## What you need to do
Revise the lines starting with the line that contains "Click the Slack icon for Yaravit message" and going on through the line that contains "click(x=111, y=423)", putting "Slack button" in place of "Slack icon" and keeping everything else unchanged. Give back only those lines, and leave the pictures out.

## Provided material
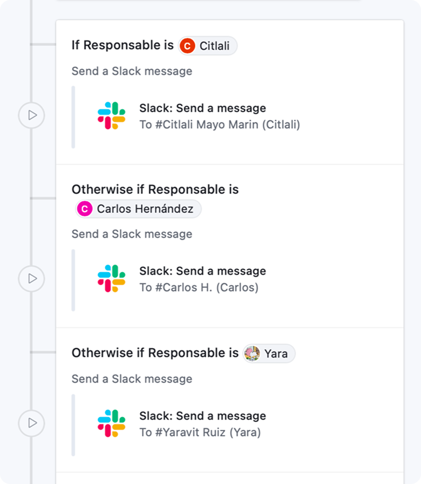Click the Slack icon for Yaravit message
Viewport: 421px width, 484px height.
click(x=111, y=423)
==
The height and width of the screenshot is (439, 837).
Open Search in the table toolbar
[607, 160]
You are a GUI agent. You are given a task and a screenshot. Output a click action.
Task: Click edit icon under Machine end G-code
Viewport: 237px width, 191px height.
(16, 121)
...
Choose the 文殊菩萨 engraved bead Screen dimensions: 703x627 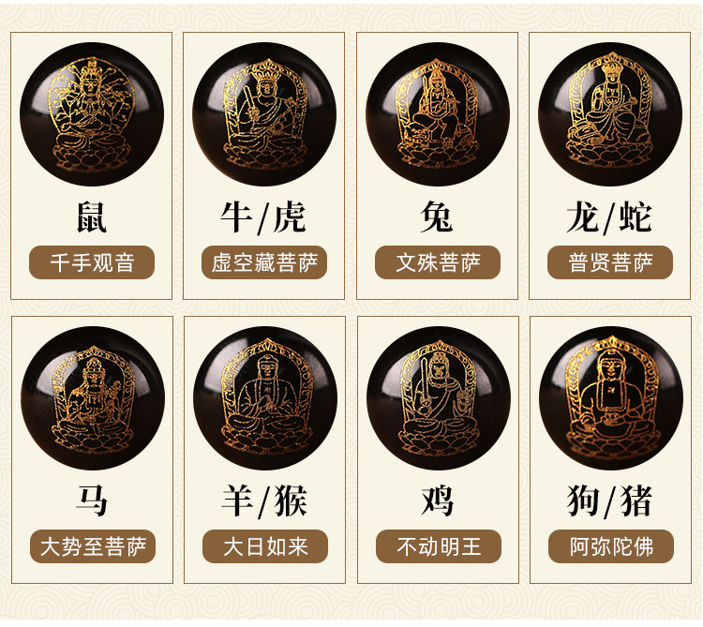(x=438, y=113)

## Exercise solution
Click the Slack button for Yaravit message
Viewport: 421px width, 484px height.
click(x=111, y=423)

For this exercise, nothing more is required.